Sull’argomento, in passato l’INPDAP, con circolare del 5.10.1999, Prot. 1796/M, in applicazione dell’art. 1, comma 41, della legge n. 335/1995, ha precisato che, "per gli studenti universitari dà diritto alla pensione l’iscrizione ad Università statali, ad altro tipo di scuola legalmente riconosciuta cui si accede con il diploma di scuola media superiore, ovvero a corsi di livello universitario … non è possibile attribuire il trattamento di quiescenza, qualora lo studente universitario sia iscritto “fuori corso” successivamente al superamento dei limiti appena ricordati (n.d.r.: compimento del 26° anno di età ed anno accademico compreso nel numero di anni previsti dal corso legale di studi)…. La pensione spetta anche agli studenti universitari che dopo aver ultimato o interrotto un corso di studi ottengano l’iscrizione ad altra facoltà o corso di laurea della stessa facoltà. Qualora venissero riconosciuti utili agli effetti del nuovo corso, uno o più anni relativi al precedente corso, la durata del nuovo corso si riduce del numero di anni accademici riconosciuti utili … la qualifica di studente universitario si perde comunque al compimento del 26° anno di età o al conseguimento della laurea non seguito dall’iscrizione ad un corso di perfezionamento ovvero ad altro corso di laurea".
La conclusione cui perviene l’Inpdap, in effetti, può apparire ragionevole nell’ottica di un’interpretazione sistematica della materia, alla luce della ratio legis come innanzi illustrata e dell’orientamento giurisprudenziale, in particolare della magistratura contabile. Ed invero, se il diritto a pensione viene riconosciuto agli studenti infraventiseienni sul presupposto che è costituzionalmente tutelato il diritto allo studio per i migliori e più meritevoli fino a raggiungere i gradi più alti degli studi ed in ragione della circostanza che gli studenti avrebbero ben poco tempo da dedicare ad attività lavorative, allora appare congruo riconoscere tale diritto fino al compimento dell’età prescritta anche nel caso di iscrizione ad un secondo corso di studi universitari, pur in presenza di titolo accademico già conseguito.

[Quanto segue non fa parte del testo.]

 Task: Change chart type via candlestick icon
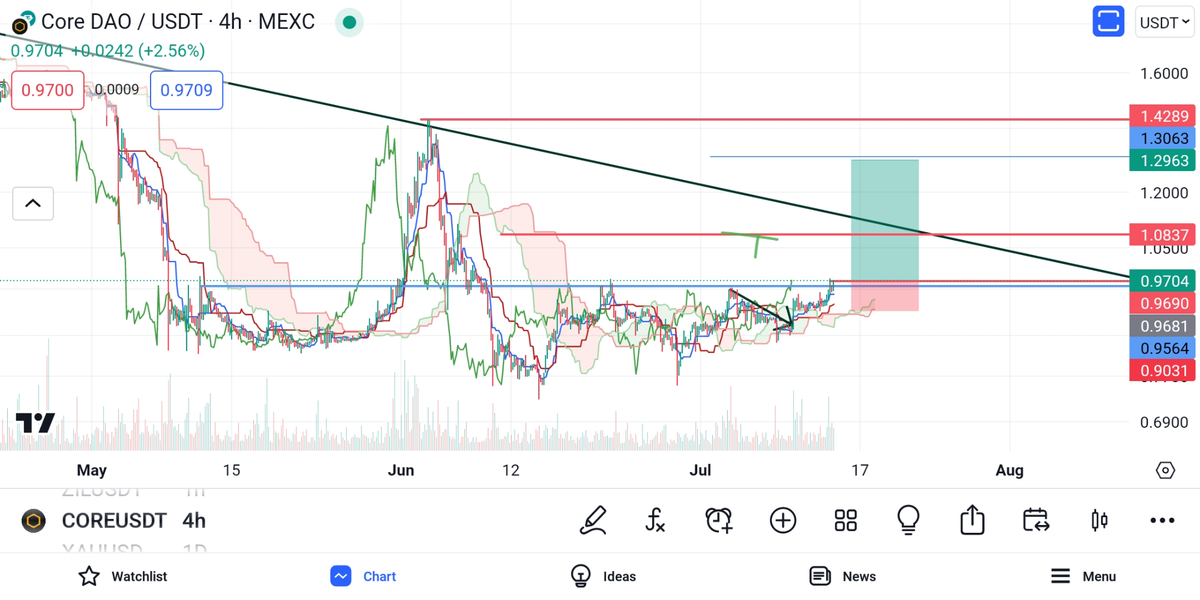click(1099, 520)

D’altro canto, è parimenti fondata l’osservazione della Corte Costituzionale (Corte Cost., 10 giugno 1993, n. 274) circa la necessità, però, di prevedere dei correttivi all’attuale sistema, in particolare degli strumenti di verifica dell’effettivo impegno negli studi per evitare che la disposizione possa rivelarsi un comodo espediente per percepire un trattamento pensionistico mediante la sola formale iscrizione ad un corso di studi universitario, anche dopo il conseguimento della prima laurea, pur in assenza di effettivo impegno nello studio, che, si rammenta, è il diritto costituzionalmente tutelato ed al cui perseguimento risponde la normativa in questione.
Infatti, come illustrato anche in occasione di una precedente rubrica sull’argomento, la ratio della norma concernente il diritto alla pensione in favore dei figli studenti universitari è da ravvisare nell’art. 34 della Costituzione, poiché, "se questa norma proclama il diritto allo studio e l’impegno della Repubblica a renderlo effettivo fino al raggiungimento dei gradi più alti, ciò può realizzarsi in modo efficiente ove sia dedicato a tale impegno intellettuale tanto tempo da lasciare ben poco (o addirittura nessuno) spazio all’espletamento di altro lavoro redditizio" (Corte Cost. 10 giugno 1993, n. 274, cit.). Si tratta quindi di una tutela in favore di "quei figli che, non possedendo redditi sufficienti a renderli autonomi, neppure sono in grado di procurarseli a motivo della condizione di inabili ovvero (come nel presente caso) della loro dedizione agli studi". La Consulta non condivide tuttavia la scelta del legislatore di riconoscere il diritto a pensione sulla base della sola iscrizione all’università, in quanto, "se la ratio del riconoscimento della pensione di reversibilità è, come si è osservato, il perdurare dalla vivenza a carico dei figli maggiorenni infraventiseienni per l’impossibilità di procurarsi un sufficiente reddito proprio attraverso un lavoro retribuito a causa della dedizione del loro tempo disponibile agli studi, sarebbe peraltro logico esigere, da parte del legislatore, non soltanto l’iscrizione alle scuole o all’università, ma anche l’effettività della frequenza ed il profitto nel rendimento….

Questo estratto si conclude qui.